I was looking into reports at one of my customers that the "network" was slow. (File access/saving/image loading from the server taking longer than than it usually does).

The basic setup is a windows server 2012 R2 handles DNS, DHCP and AD. We have an unmanaged 24 port switch which connects the rest of the building to the server room in the basement, and a draytek router.
I tried using NetIO running on the hyperV host to test network throughput in several places around the building where some of these reports had originated, and noticed that our gigabit network is getting ~ 8 Mb/s in some areas, and only at some points (i performed 10 tests over 5 min period) other points it would get up to 100+. I decided to first start investigating a switching loop/arp flood ting up the bandwidth, while the "Data flow monitor" on the router shows relatively low activity, when i looked in wireshark i noticed the following.
wireshark screenshot

Is a screenshot from wireshark, i would notice every second or so, from 2 different hosts on the network a block of some 10-10 of these. The IP addresses being requested are not in use on the network, i checked the ARP cache and DHCP table of the router to confirm.

Is this considered a broadcast storm, and by extension a possible cause for the slow speeds experienced, or am i barking up the wrong tree here? If the latter, any advice beyond having to go on site on the weekend and try to further isolate where the bottleneck is?

Best Answer

  1. Whatever the "Data flow monitor" on the router is, it isn't going to show you LAN traffic.
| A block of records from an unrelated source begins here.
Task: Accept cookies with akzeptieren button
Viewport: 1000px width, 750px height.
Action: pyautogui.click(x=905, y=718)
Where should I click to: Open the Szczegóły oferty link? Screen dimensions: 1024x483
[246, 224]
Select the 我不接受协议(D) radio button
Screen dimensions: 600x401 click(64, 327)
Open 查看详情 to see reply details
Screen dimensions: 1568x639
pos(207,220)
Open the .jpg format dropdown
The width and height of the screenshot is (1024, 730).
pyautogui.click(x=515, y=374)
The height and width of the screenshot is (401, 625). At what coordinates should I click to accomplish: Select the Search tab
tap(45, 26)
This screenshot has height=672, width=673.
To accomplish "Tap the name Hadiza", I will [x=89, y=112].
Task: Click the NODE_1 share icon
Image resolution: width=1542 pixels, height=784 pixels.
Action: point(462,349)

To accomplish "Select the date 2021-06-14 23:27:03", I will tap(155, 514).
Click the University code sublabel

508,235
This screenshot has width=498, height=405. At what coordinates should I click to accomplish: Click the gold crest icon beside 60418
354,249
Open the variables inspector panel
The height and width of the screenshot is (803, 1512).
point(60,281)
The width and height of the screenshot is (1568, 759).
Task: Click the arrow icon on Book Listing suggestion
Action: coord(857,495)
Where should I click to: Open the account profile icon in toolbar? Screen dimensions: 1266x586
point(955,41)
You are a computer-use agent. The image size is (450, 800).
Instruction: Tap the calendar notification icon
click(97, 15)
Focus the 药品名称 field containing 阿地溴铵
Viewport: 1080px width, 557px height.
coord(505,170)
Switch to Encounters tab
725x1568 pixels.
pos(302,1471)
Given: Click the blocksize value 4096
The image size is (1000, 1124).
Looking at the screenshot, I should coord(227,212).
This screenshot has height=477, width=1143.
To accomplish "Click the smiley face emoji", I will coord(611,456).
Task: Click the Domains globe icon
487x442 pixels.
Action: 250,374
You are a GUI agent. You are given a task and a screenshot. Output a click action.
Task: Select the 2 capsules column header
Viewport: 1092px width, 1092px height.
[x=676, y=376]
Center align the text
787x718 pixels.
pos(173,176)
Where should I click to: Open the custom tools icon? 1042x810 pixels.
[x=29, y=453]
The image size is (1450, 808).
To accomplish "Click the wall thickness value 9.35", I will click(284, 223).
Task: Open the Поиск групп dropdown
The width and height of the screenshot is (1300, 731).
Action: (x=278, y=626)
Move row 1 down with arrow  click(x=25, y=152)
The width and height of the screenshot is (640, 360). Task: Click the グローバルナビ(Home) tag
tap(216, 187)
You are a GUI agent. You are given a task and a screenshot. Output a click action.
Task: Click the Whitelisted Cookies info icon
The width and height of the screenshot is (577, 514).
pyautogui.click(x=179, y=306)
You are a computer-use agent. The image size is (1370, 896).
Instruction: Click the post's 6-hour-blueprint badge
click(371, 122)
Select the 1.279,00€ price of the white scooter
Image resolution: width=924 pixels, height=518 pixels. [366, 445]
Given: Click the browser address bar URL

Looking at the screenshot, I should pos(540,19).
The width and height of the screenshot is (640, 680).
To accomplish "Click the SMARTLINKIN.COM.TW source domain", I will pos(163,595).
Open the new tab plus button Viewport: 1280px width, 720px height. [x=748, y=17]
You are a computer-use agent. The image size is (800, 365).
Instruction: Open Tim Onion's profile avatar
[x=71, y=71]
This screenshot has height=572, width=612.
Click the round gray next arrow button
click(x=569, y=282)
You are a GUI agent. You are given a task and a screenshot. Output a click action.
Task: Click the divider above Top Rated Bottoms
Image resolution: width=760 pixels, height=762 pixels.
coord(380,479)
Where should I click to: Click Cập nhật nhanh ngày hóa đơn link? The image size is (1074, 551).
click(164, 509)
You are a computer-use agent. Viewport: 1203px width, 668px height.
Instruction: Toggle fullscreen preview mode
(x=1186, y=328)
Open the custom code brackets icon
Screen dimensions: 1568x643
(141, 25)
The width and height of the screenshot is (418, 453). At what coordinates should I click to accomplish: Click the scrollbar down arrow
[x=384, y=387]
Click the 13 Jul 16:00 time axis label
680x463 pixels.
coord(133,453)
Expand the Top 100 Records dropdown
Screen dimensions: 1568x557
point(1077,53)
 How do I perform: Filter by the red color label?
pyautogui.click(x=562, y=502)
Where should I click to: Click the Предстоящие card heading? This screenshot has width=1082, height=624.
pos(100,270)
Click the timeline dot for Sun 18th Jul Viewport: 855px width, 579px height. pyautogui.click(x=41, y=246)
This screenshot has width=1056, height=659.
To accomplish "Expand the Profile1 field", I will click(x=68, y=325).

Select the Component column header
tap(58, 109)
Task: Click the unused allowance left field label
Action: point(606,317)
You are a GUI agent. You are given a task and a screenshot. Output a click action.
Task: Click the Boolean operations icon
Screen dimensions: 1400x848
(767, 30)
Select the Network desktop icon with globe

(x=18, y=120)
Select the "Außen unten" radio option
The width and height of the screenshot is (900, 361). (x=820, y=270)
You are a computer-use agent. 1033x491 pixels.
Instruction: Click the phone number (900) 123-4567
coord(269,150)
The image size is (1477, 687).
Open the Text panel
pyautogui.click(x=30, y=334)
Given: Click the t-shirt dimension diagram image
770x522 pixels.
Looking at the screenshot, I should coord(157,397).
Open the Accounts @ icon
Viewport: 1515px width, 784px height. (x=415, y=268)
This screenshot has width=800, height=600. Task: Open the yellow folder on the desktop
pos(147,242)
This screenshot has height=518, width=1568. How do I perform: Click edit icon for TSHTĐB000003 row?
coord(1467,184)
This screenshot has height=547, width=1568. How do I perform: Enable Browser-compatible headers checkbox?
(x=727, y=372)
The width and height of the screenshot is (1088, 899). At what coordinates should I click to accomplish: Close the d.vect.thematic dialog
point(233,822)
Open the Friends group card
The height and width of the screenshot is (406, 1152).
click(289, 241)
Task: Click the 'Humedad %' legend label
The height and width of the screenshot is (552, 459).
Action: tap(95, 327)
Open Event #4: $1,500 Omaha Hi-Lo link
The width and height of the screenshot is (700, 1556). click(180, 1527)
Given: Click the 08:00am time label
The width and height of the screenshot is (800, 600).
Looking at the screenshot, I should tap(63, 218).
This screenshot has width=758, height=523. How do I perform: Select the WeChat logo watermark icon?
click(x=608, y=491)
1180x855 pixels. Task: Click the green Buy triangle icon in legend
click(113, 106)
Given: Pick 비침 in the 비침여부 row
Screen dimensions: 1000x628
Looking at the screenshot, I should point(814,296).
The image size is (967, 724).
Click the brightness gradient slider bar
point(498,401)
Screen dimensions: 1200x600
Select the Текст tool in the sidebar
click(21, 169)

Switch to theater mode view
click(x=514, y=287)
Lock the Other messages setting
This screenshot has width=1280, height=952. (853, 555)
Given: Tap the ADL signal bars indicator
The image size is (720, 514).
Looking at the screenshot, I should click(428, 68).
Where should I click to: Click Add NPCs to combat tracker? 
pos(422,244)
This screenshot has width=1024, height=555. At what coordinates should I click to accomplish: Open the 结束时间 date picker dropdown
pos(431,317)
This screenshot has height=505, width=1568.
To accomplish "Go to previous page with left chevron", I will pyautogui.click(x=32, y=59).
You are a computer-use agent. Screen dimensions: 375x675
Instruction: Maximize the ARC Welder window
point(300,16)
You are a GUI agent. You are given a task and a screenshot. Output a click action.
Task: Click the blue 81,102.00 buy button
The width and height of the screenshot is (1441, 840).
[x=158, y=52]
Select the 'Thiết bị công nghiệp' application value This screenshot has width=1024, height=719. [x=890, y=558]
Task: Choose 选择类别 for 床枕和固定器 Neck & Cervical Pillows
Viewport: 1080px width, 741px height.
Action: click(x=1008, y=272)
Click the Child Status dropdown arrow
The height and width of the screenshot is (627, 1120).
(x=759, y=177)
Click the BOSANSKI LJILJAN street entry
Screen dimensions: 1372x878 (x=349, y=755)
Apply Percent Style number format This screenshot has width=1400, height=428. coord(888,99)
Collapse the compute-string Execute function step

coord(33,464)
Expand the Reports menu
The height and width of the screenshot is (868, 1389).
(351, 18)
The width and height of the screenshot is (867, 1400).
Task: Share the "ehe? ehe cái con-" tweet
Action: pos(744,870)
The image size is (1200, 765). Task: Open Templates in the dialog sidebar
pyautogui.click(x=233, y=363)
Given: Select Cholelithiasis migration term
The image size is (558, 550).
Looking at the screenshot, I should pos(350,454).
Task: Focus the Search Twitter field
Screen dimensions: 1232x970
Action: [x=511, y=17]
LAN traffic doesn't transit the router. Only traffic destined for remote networks (the internet) will transit the router. So... the router really isn't useful in figuring out the LAN issue.

  2. Yes, that ARP traffic is suspect. Hosts don't generally ARP for every potential ip address in the subnet unless someone is running a network scanning tool or the host is infected with malware. My guess is that you have malware on the machines that are the source of the ARP traffic and that's where I would look first.